Supplied material =

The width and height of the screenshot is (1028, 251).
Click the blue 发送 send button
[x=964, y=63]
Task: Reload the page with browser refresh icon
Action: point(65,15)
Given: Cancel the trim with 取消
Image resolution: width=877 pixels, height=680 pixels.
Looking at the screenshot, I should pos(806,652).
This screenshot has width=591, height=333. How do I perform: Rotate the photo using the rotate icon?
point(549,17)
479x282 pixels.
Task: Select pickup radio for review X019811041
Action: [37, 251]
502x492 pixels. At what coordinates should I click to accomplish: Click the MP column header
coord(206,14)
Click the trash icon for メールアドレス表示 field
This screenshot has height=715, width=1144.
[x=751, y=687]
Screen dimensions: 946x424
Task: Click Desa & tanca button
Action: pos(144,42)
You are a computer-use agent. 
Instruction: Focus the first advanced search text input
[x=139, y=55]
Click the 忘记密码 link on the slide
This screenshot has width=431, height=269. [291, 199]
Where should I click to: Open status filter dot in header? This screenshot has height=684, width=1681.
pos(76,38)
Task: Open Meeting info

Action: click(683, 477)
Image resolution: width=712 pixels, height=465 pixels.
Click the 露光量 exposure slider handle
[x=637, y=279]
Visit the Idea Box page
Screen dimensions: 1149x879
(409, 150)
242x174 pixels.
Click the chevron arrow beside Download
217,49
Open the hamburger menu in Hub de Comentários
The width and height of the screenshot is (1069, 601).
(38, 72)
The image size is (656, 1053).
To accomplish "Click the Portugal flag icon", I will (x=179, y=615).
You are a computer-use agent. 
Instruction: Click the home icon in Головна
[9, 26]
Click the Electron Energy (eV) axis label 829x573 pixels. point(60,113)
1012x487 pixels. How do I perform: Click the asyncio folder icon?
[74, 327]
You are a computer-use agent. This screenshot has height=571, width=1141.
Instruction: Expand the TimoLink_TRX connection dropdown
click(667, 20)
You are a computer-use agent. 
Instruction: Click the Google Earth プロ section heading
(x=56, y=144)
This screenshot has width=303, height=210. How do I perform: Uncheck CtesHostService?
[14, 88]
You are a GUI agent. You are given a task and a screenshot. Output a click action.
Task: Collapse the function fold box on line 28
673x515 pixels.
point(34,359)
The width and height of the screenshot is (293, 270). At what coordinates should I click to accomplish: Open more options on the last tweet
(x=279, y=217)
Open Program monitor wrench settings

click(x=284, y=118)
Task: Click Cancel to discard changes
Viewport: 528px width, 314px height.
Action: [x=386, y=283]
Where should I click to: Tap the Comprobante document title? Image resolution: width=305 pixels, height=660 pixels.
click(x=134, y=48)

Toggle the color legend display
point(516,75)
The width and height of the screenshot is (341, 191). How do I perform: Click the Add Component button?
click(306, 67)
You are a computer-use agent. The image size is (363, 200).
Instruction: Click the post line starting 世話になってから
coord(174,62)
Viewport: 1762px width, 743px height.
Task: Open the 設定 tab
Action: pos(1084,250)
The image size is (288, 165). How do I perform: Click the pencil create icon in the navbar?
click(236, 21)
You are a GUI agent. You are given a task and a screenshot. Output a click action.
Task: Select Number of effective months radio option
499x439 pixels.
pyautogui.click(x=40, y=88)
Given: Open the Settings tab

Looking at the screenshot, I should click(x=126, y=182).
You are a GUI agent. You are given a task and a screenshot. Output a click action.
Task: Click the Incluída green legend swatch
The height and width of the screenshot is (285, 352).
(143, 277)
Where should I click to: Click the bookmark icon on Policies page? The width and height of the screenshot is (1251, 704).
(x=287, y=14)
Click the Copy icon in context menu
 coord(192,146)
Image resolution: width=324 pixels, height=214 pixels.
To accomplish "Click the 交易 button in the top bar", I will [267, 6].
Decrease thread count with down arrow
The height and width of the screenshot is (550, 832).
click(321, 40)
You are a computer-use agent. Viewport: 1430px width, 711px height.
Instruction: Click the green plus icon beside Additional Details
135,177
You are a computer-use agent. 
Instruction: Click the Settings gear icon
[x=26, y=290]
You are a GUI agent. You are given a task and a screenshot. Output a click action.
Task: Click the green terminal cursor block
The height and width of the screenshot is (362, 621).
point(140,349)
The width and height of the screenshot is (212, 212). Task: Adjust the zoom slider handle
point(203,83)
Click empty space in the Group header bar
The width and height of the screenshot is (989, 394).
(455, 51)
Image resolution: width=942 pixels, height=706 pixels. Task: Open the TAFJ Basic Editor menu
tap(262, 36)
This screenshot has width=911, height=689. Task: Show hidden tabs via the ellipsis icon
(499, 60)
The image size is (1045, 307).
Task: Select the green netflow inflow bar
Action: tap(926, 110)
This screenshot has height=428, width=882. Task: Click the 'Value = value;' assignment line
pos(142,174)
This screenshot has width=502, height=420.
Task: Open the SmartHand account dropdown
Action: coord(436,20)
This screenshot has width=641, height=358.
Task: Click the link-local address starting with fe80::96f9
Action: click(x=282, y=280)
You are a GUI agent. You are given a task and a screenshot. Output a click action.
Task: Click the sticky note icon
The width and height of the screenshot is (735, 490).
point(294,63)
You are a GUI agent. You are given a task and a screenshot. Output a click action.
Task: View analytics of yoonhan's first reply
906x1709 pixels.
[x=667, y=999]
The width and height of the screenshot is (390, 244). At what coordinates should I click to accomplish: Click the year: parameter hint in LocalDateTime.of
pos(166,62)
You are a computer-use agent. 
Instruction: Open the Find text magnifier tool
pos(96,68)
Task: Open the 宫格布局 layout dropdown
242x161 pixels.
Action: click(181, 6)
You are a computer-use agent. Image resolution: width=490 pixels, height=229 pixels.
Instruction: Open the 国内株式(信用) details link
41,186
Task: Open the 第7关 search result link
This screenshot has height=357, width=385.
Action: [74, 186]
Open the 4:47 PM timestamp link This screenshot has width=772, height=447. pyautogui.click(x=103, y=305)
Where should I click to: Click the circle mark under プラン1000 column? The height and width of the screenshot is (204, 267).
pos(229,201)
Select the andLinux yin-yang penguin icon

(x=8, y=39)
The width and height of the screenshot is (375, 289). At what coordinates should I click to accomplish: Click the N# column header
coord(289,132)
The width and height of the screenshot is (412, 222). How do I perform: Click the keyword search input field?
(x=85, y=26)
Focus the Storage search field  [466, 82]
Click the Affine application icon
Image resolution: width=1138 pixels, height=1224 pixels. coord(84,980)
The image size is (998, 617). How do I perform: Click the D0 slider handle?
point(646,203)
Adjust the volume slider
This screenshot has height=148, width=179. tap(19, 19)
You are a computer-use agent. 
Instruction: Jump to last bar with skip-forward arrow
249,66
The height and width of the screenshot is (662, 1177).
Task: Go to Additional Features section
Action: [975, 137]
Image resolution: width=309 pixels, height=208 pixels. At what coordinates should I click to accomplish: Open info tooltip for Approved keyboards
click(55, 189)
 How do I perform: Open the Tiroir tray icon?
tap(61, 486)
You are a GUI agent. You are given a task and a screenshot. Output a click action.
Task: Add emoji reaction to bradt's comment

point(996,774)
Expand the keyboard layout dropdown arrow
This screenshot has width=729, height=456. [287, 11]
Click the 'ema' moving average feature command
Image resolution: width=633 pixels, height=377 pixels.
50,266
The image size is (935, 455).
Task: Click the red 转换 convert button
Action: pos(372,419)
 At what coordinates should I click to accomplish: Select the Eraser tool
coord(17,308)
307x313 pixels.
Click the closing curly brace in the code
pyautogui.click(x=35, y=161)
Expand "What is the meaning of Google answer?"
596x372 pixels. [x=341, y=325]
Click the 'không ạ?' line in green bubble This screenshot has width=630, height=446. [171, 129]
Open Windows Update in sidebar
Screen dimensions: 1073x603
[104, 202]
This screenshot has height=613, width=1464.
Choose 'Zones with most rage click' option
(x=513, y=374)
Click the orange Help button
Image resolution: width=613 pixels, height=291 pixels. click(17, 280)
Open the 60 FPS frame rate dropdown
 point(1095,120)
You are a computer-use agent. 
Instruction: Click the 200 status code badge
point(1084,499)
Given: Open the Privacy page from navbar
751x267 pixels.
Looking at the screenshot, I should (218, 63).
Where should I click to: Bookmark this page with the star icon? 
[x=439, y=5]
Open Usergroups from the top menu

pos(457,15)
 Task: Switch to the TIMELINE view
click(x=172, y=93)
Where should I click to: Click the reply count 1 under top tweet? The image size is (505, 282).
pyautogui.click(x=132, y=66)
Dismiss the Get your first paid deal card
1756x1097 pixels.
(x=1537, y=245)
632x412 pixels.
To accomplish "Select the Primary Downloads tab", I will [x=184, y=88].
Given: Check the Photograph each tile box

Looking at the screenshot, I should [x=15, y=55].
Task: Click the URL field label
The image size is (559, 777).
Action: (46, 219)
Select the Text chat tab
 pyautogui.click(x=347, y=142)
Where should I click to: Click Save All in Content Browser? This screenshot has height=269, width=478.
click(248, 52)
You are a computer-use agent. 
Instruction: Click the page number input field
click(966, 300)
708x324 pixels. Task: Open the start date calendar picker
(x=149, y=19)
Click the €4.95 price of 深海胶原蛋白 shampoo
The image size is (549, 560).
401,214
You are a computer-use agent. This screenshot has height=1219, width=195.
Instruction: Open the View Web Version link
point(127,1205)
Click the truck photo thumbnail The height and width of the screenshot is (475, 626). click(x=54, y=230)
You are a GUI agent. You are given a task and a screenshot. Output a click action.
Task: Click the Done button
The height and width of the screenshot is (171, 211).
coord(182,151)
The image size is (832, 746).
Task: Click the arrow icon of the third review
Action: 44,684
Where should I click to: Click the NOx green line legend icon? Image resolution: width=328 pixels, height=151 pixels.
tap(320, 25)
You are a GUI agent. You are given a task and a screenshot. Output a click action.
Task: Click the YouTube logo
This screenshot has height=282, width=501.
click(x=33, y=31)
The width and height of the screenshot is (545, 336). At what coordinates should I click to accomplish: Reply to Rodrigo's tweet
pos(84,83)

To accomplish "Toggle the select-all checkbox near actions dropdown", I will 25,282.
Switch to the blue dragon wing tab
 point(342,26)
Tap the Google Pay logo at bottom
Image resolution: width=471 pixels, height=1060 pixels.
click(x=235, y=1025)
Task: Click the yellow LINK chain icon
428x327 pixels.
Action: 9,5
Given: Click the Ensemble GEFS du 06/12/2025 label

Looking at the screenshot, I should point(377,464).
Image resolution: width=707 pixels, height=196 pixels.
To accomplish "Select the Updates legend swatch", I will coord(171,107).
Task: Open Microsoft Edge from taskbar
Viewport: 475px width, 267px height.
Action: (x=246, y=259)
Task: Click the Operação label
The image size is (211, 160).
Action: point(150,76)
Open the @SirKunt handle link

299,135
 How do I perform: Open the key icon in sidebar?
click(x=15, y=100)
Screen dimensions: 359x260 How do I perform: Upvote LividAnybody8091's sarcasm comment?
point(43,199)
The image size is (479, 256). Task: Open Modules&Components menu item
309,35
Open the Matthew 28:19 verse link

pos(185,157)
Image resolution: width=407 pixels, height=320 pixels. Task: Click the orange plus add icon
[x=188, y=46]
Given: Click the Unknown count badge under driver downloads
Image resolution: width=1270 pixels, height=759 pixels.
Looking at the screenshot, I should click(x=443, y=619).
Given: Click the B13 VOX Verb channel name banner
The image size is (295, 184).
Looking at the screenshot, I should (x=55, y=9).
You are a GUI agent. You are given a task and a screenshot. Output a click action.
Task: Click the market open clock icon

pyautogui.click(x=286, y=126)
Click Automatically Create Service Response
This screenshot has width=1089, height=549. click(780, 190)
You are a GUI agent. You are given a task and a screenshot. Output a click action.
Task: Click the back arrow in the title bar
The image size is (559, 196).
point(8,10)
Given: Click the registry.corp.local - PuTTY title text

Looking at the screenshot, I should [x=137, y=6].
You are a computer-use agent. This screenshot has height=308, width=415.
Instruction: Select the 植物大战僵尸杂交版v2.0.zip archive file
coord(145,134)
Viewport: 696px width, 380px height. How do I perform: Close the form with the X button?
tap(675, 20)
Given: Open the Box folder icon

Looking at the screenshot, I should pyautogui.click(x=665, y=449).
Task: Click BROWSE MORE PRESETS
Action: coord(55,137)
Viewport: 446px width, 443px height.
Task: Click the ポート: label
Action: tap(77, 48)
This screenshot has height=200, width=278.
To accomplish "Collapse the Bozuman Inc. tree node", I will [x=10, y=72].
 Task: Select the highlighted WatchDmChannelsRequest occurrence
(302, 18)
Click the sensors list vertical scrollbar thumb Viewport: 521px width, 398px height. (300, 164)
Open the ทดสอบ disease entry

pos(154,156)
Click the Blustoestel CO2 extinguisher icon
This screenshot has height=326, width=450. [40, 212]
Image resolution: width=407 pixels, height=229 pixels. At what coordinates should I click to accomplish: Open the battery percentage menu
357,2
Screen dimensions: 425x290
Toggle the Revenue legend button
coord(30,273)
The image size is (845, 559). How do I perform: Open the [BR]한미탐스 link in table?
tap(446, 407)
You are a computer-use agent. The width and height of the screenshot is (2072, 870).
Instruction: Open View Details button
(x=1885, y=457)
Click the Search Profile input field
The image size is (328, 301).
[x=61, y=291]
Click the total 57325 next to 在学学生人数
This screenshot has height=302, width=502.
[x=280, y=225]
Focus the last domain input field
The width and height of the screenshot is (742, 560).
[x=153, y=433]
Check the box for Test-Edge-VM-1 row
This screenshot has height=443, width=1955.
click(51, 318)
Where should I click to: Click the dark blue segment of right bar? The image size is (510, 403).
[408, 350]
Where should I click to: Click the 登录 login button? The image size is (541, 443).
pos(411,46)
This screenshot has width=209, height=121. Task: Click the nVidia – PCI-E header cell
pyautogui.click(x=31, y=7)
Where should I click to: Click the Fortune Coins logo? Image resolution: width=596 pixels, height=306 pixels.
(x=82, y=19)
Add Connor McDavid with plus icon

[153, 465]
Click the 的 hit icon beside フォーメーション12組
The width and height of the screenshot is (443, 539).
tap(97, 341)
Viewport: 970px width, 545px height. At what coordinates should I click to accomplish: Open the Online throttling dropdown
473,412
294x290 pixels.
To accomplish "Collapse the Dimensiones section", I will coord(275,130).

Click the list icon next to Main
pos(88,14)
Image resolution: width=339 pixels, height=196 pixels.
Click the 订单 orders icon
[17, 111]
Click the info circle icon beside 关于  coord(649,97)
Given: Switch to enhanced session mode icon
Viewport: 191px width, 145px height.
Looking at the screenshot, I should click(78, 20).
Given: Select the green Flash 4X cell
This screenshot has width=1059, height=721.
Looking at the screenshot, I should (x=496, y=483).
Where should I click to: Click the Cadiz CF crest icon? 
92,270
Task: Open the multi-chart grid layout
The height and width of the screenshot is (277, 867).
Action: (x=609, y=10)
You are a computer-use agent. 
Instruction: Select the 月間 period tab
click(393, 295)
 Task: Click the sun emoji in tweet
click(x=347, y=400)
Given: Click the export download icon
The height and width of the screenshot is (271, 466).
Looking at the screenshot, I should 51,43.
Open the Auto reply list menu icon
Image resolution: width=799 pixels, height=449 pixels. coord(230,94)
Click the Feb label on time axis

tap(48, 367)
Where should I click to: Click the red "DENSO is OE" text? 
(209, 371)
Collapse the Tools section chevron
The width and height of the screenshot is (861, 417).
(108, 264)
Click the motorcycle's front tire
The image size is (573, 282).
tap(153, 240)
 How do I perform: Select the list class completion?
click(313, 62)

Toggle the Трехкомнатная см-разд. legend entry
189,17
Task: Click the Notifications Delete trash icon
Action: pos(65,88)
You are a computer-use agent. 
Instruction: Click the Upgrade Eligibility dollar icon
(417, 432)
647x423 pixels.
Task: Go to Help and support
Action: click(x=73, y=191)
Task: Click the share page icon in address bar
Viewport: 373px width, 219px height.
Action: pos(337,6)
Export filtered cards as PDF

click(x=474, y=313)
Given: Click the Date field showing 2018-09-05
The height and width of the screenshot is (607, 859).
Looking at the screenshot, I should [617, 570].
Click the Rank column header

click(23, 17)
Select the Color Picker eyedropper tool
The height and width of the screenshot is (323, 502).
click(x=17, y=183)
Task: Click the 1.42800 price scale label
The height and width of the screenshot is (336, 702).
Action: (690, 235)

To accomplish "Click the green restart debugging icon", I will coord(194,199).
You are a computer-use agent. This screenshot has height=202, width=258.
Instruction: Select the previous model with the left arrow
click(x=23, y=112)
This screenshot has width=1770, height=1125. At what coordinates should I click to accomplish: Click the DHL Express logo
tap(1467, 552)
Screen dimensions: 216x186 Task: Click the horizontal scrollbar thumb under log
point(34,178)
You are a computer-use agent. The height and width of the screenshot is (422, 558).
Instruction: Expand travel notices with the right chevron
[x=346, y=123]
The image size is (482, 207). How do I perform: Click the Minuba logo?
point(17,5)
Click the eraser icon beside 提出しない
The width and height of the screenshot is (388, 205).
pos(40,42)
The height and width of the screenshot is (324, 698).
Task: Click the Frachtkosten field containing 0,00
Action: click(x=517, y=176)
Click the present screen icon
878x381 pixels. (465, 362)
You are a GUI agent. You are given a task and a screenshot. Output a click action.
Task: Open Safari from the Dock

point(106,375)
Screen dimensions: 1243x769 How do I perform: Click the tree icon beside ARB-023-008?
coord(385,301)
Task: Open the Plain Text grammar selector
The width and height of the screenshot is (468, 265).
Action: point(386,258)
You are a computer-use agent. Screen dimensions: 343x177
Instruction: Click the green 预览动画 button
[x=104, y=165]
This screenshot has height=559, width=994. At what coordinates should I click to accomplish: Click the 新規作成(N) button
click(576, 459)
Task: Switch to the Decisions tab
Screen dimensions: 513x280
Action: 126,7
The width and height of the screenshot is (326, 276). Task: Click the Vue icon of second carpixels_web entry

Action item = Reprint the data above from the opening line to the line holding "242x174 pixels.", inclusive, and nothing else.

Response to the task =
The width and height of the screenshot is (1028, 251).
Click the blue 发送 send button
[x=964, y=63]
Task: Reload the page with browser refresh icon
Action: point(65,15)
Given: Cancel the trim with 取消
Image resolution: width=877 pixels, height=680 pixels.
Looking at the screenshot, I should pos(806,652).
This screenshot has width=591, height=333. How do I perform: Rotate the photo using the rotate icon?
point(549,17)
479x282 pixels.
Task: Select pickup radio for review X019811041
Action: [37, 251]
502x492 pixels. At what coordinates should I click to accomplish: Click the MP column header
coord(206,14)
Click the trash icon for メールアドレス表示 field
This screenshot has height=715, width=1144.
[x=751, y=687]
Screen dimensions: 946x424
Task: Click Desa & tanca button
Action: pos(144,42)
You are a computer-use agent. 
Instruction: Focus the first advanced search text input
[x=139, y=55]
Click the 忘记密码 link on the slide
This screenshot has width=431, height=269. [291, 199]
Where should I click to: Open status filter dot in header? This screenshot has height=684, width=1681.
pos(76,38)
Task: Open Meeting info

Action: click(683, 477)
Image resolution: width=712 pixels, height=465 pixels.
Click the 露光量 exposure slider handle
[x=637, y=279]
Visit the Idea Box page
Screen dimensions: 1149x879
(409, 150)
242x174 pixels.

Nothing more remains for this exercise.